Но возвращаюсь к потребности писать. И даже к потребности в потребности писать. Она встречается в другом слое — среди людей образованных, чаще всего профессоров.
Как, почему становятся писателями? Трудов на эту тему, трактующих ее весьма возвышенно, выходит предостаточно. Создана даже специальная наука, оперирующая абстрактными терминами и цитатами из философских произведений.
Почему становятся романистом? А почему становятся художником или музыкантом? Должен сказать, что очевидных мотивов тут нет. Я, как и все прочие, не знаю, какие клетки мозга включаются при этом в игру, и могу только задать не менее загадочный вопрос: почему становятся мошенником или убийцей?
Но, поразмыслив как следует, я ответил бы с полной искренностью: «Люди пишут потому, что ощущают необходимость писать».
Однако это отнюдь не объясняет, почему люди вроде тех, о которых я только что говорил, посвящают чуть ли не всю жизнь изложению на бумаге историй, которые никогда не увидят свет.
Меня не удовлетворяет и такой ответ: «Романистом становятся потому, что им рождаются».
Еще менее удовлетворительное объяснение: потому что ходил в ту, а не иную школу, учился у такого-то учителя или потому что ходил в школе в первых.
Кажется, когда-то я это уже говорил, но повторюсь:
«Романистами становятся потому, что ничего другого делать не умеют».
Иначе говоря, большая часть тех, кто пишет романы, — неудачники.
Естественно, что они знают, да и то плохо, только самих себя. И вот они описывают в романах свой крохотный опыт, и вопреки ожиданиям из этого иногда получаются шедевры.
Чаще, разумеется, неудачи, чем шедевры, но разве в жизни любого человека поражений не больше, чем дней торжества?
Что же касается брака, отходов, то их, должно быть, здесь не больше, чем в других сферах человеческой деятельности. Сколько на одного Эйнштейна приходится физиков, проведших всю жизнь в поисках новых формул и оставшихся неизвестными?
Я плохо помню, о чем уже говорил, о чем нет. Тем не менее позволю себе повторить историю деда моей первой жены.
Он служил на заводе, производившем паровые машины. И однажды придумал простой и эффективный способ очищать паровые котлы от накипи, причем гораздо дешевле, чем это делалось в то время.
Его система была принята. Он получил за нее вознаграждение, но состояния на этом не сделал. Купил себе кресло и засел в него. Когда его спрашивали, что он делает, он коротко отвечал:
— Изобретаю.
Долгие годы он просидел в кресле, окруженный кучей детей, которых наделал, и беспрерывно изобретал, добывая скудное пропитание семье тем, что пел в церкви; кажется, у него был красивый бас.

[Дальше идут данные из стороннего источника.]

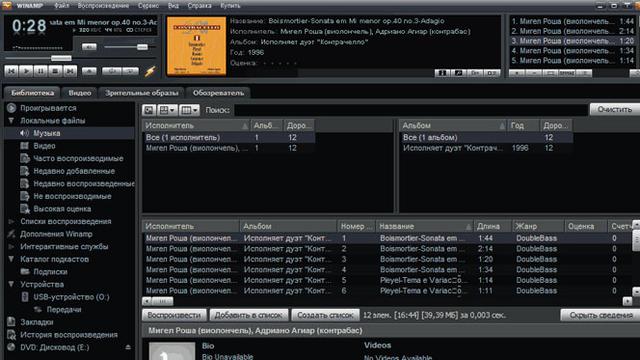
Task: Pause the currently playing track
Action: (x=40, y=71)
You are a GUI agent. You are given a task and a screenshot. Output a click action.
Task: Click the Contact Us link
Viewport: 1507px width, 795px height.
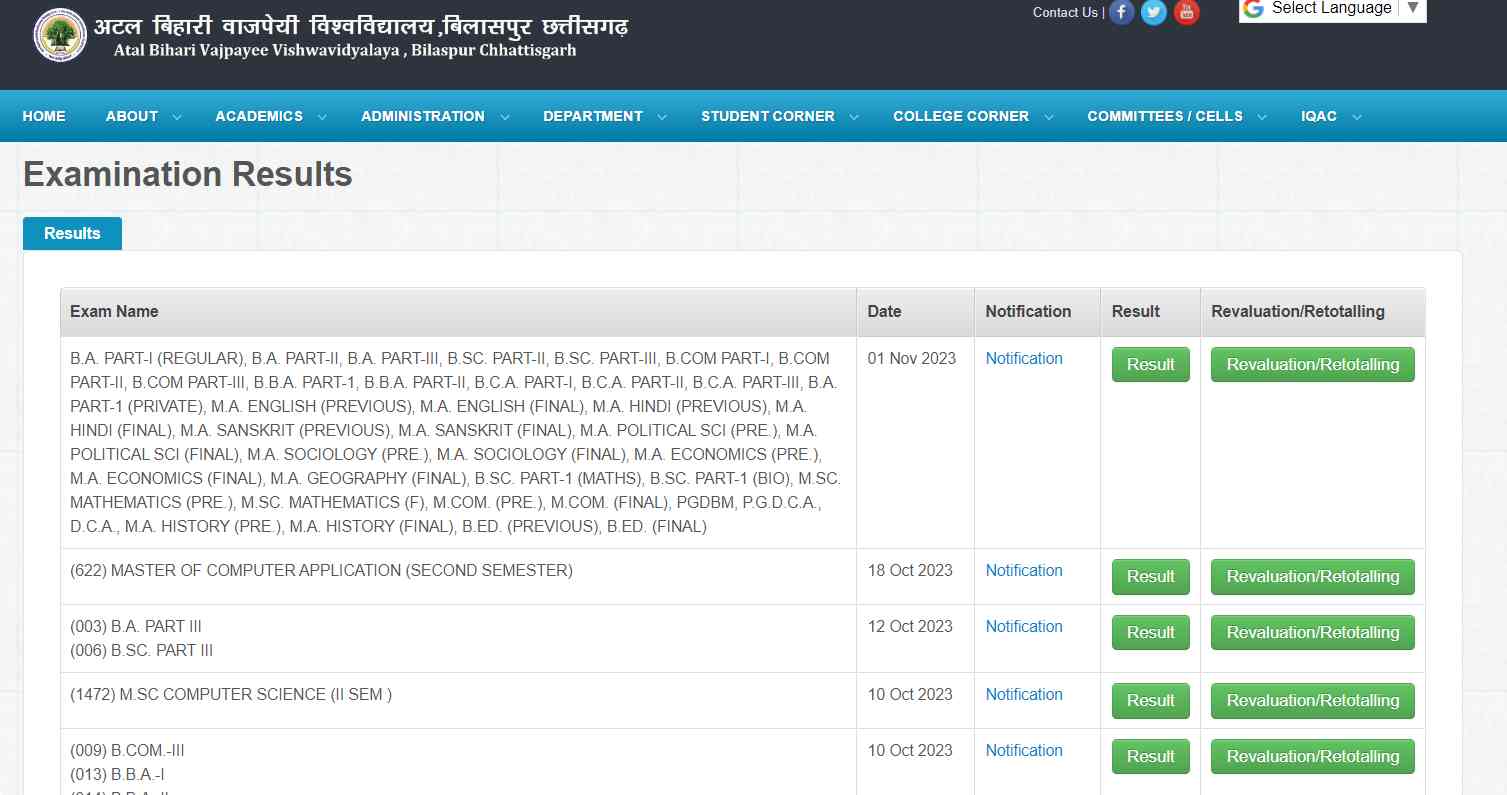point(1065,12)
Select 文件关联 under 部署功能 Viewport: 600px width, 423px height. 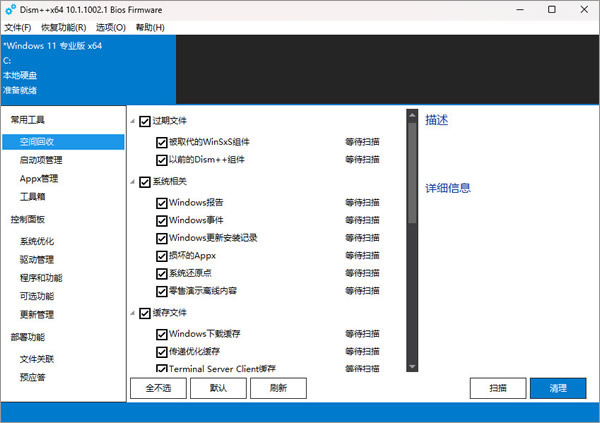pos(37,358)
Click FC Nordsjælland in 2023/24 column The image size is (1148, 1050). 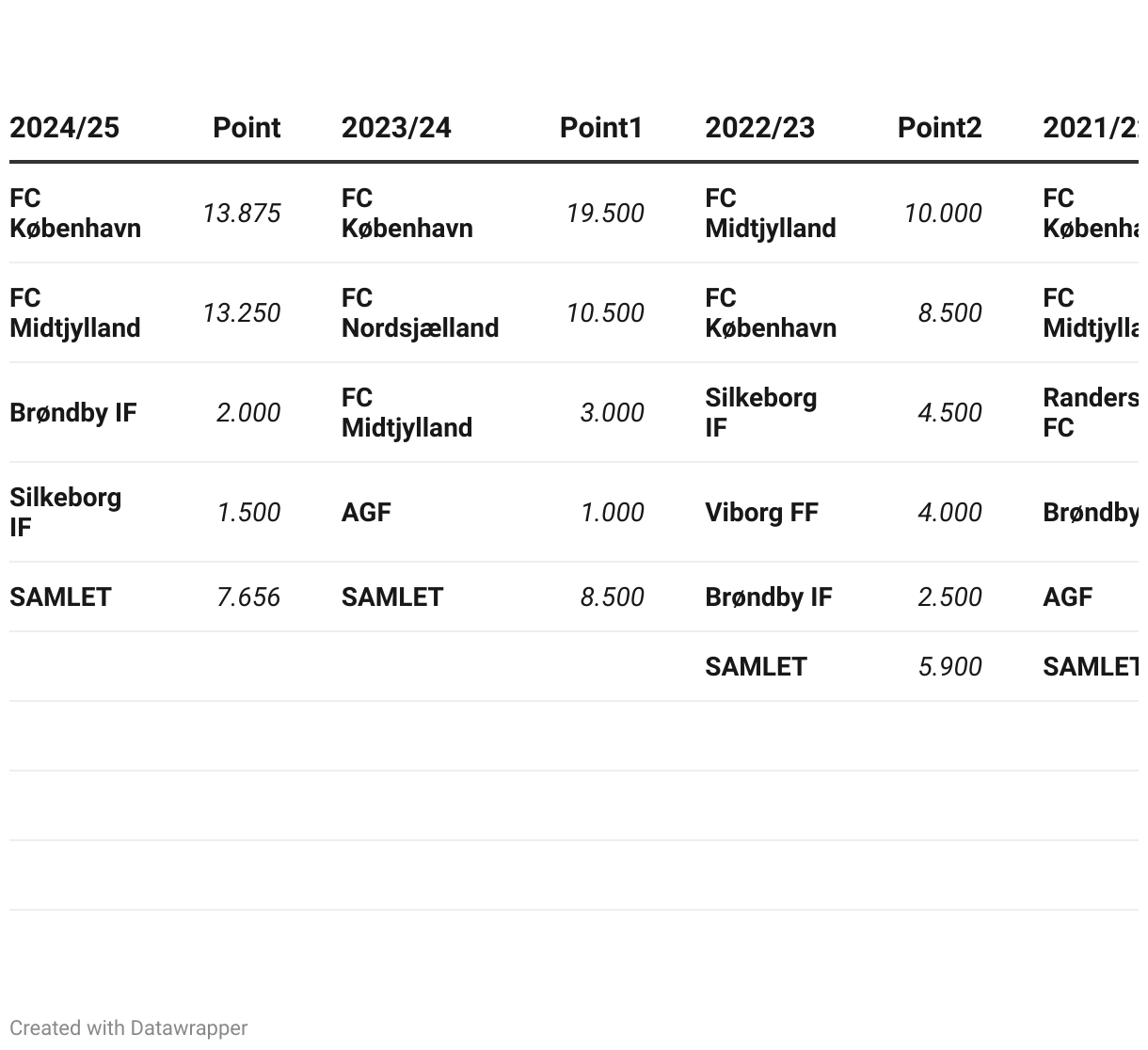tap(420, 313)
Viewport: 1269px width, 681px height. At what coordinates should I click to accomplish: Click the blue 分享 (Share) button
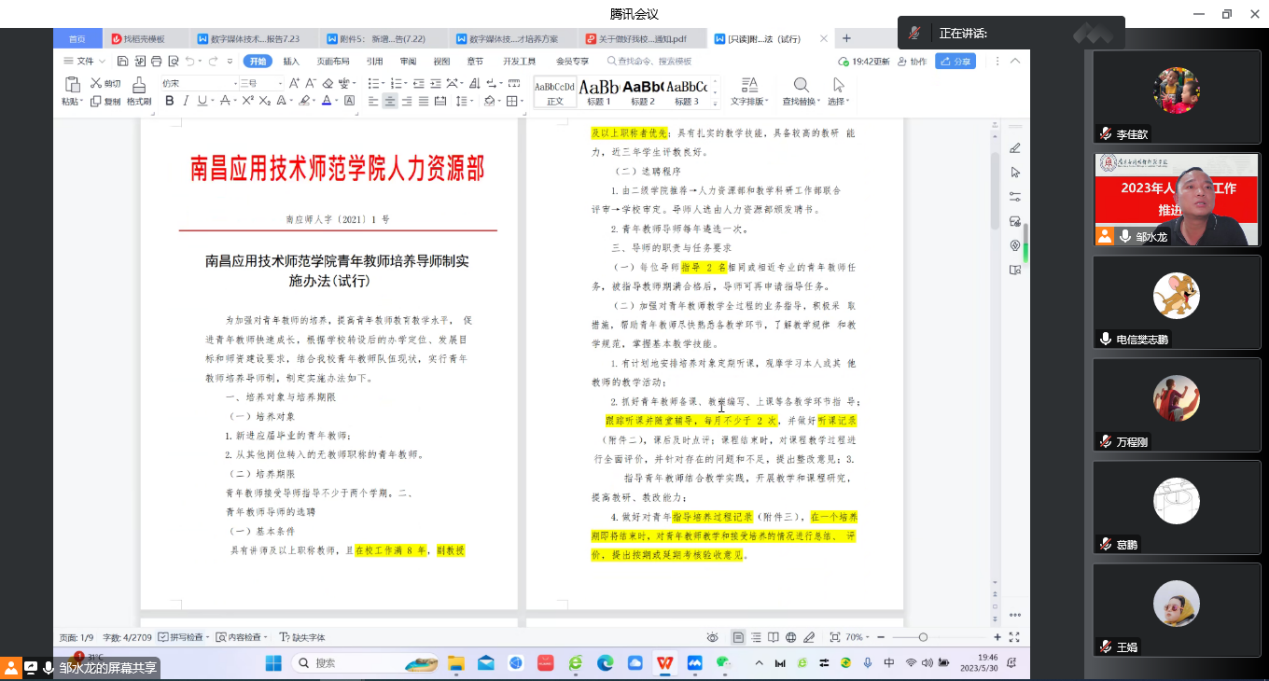point(955,61)
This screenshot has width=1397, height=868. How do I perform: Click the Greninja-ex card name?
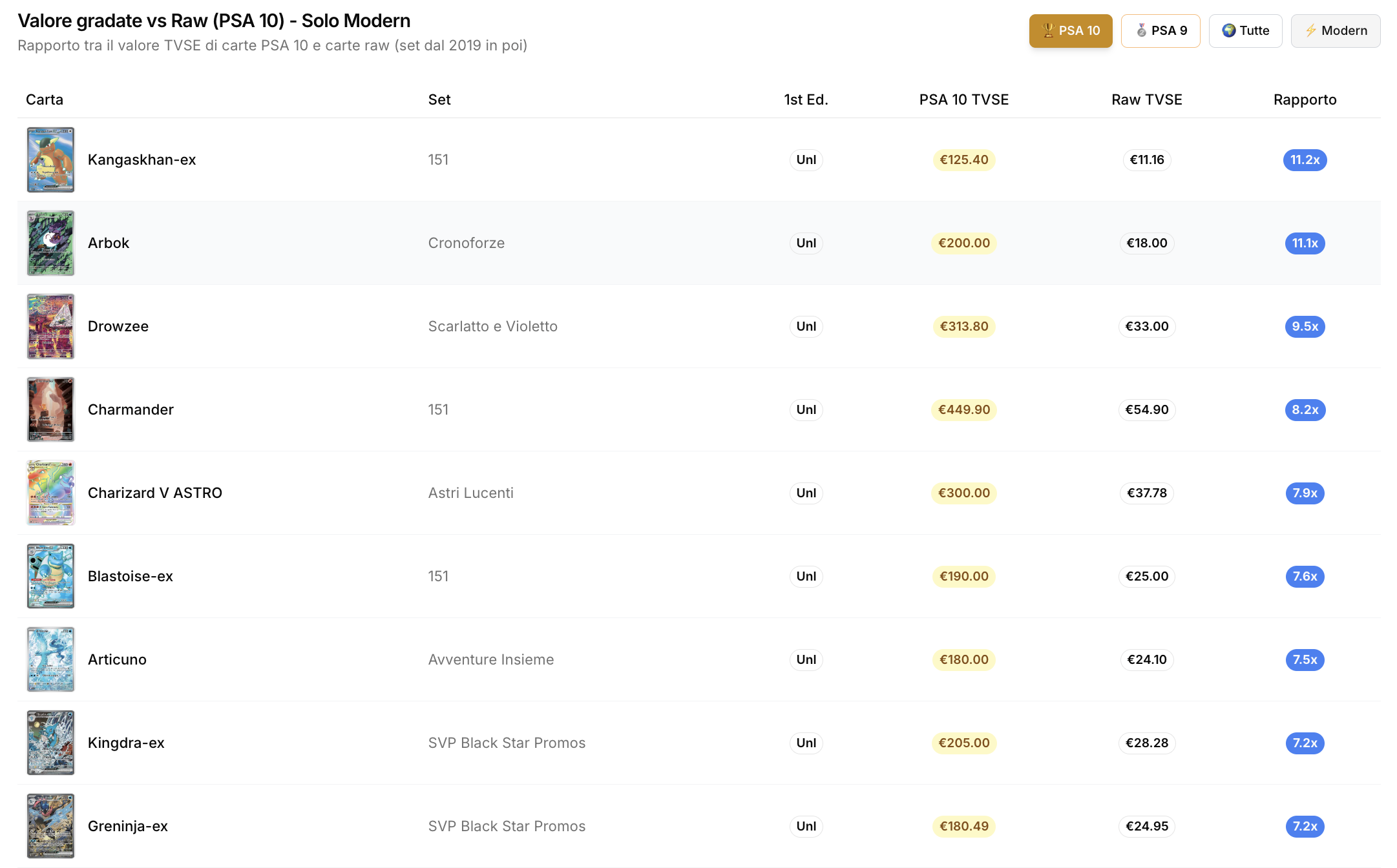(x=128, y=826)
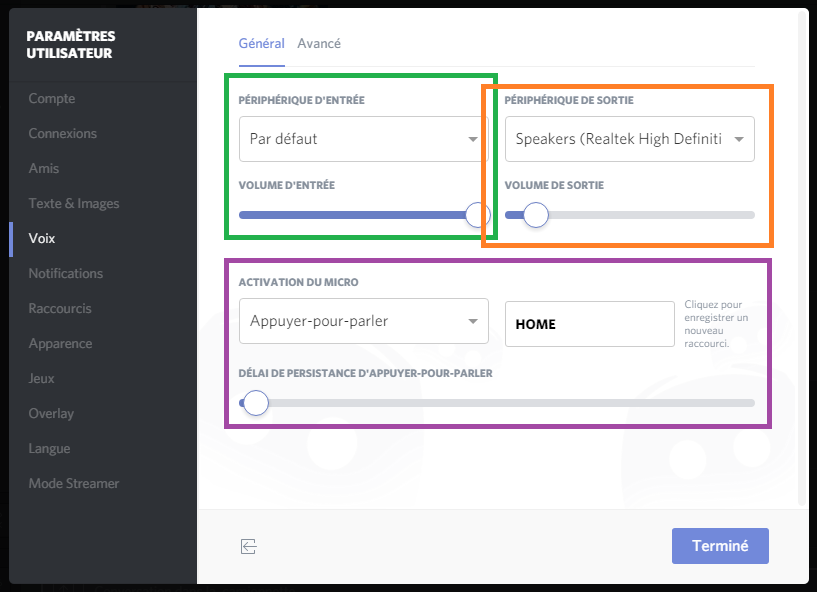
Task: Open the Amis settings section
Action: coord(44,168)
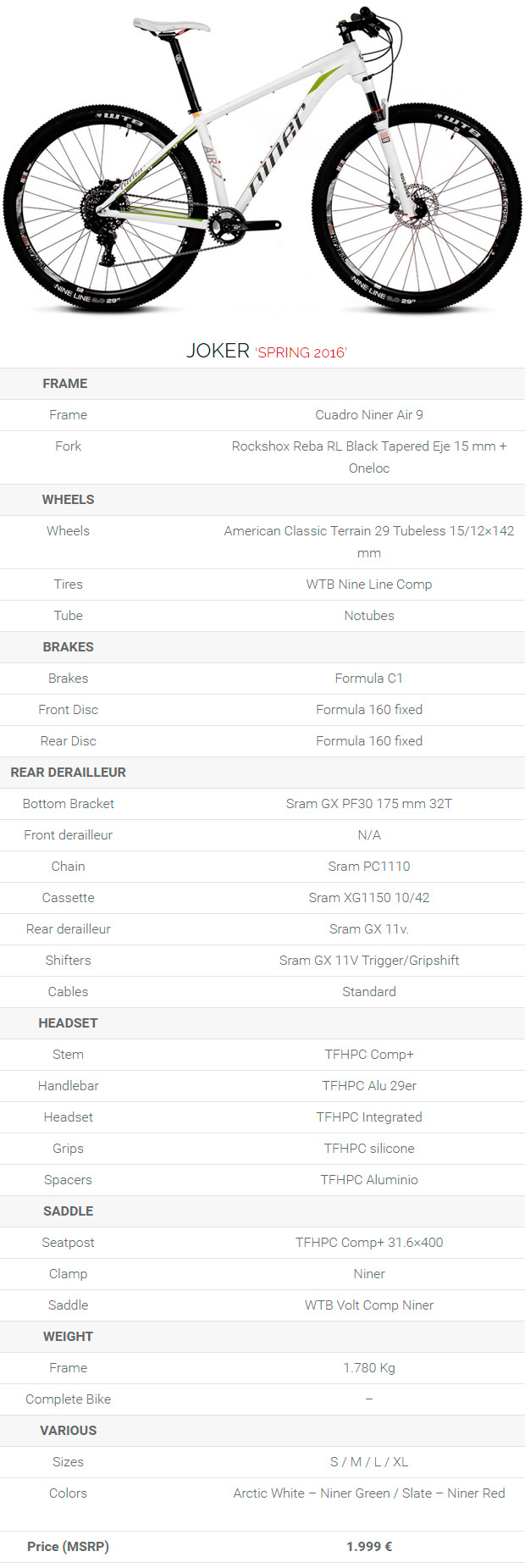This screenshot has width=525, height=1568.
Task: Select the WTB Nine Line Comp tires value
Action: tap(369, 585)
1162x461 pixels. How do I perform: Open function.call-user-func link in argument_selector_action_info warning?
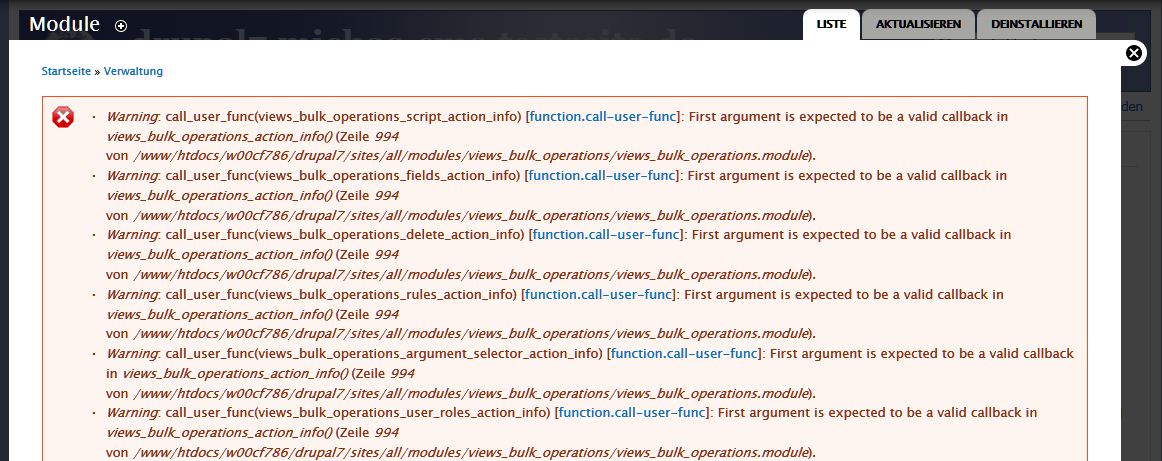(684, 354)
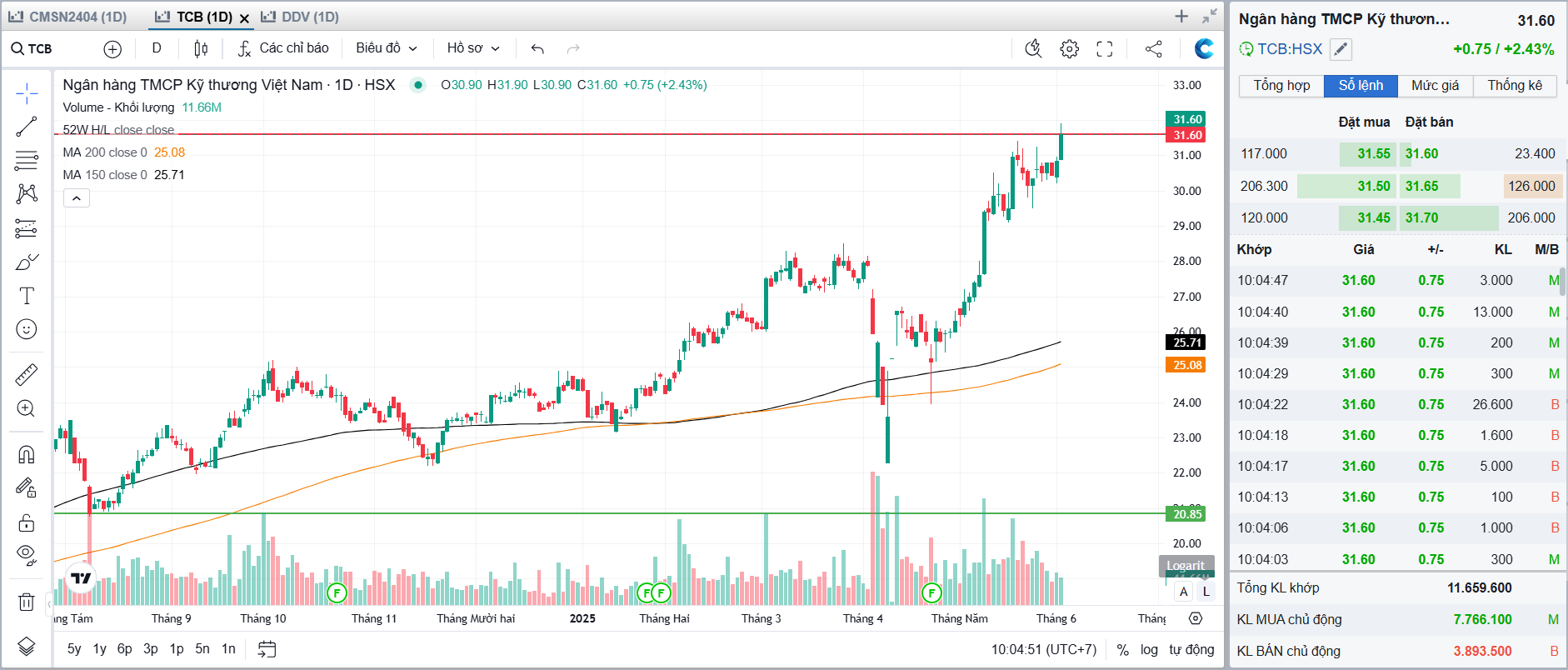Switch to the CMSN2404 (1D) tab

[68, 17]
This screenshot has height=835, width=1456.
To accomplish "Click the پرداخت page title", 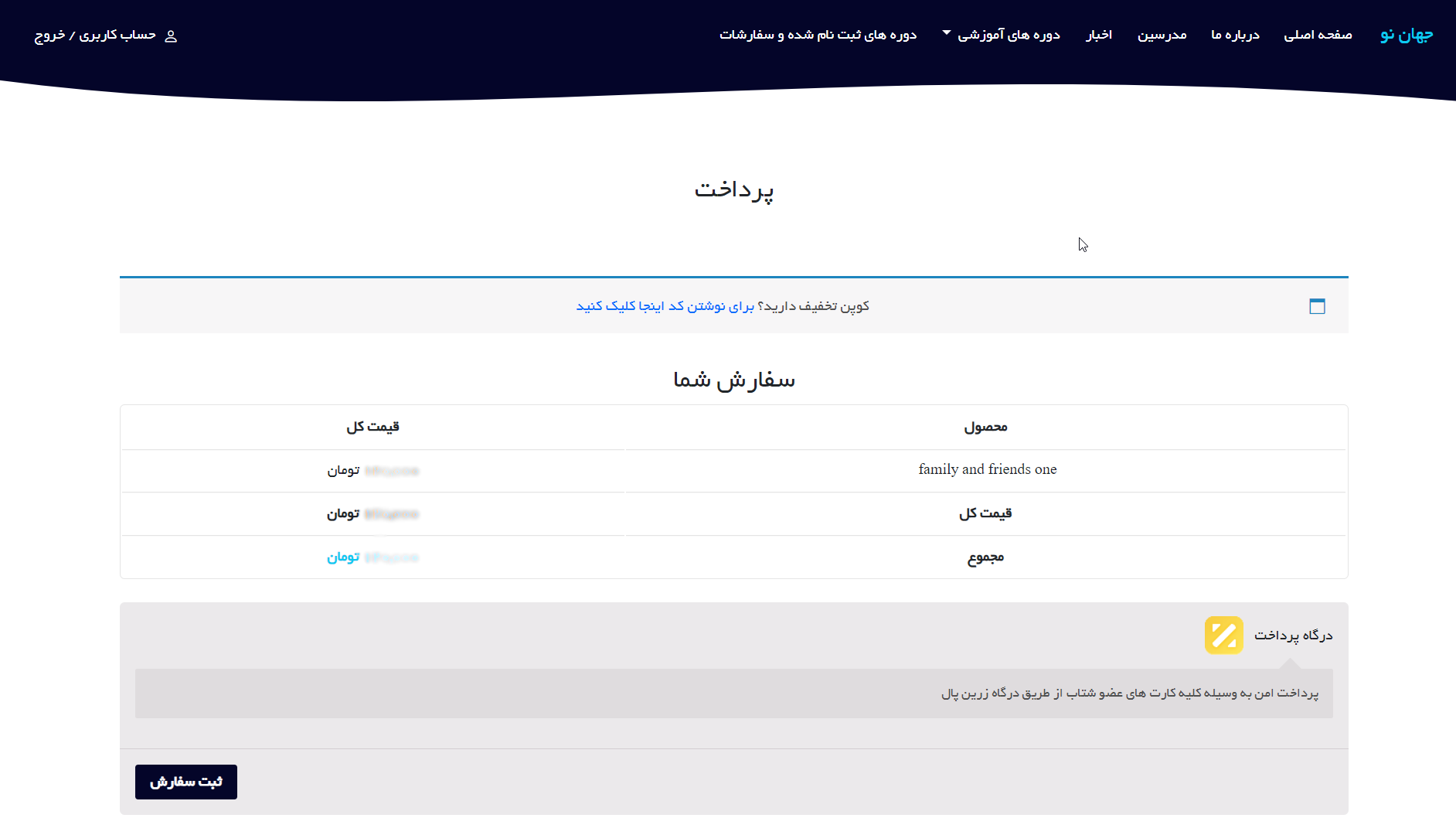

Видимо, таких изобретателей много. Писателей тоже. И художников.
Мне это кажется не смешным, а возвышенным. Это доказывает, что в каждом живет потребность не только делать детей, но и творить.
Каждый, осознанно или нет, испытывает желание придать жизни смысл, если не продлить ее в своих творениях.
Не знаю, остался ли сейчас хоть один певец, или певица, или киношник, пусть даже самый заурядный, который не написал бы мемуаров. Я уже не говорю о полицейских, хулиганах и даже убийцах. Политики не составляют исключения. Киссинджер, в течение многих лет бывший правой рукой — если не обеими сразу — Никсона, а теперь получивший отставку, строчит без остановки, отхватывая гонорары, которые нам кажутся сказочными; он всегда готов за соответствующее вознаграждение поведать с телевизионного экрана о маленьких тайнах Белого дома. Будь он токарем или официантом в кафе, его воспоминания не принесли бы ему ни гроша, хотя воспоминания токаря или официанта, весьма возможно, оказались бы куда интереснее и уж, во всяком случае, человечнее.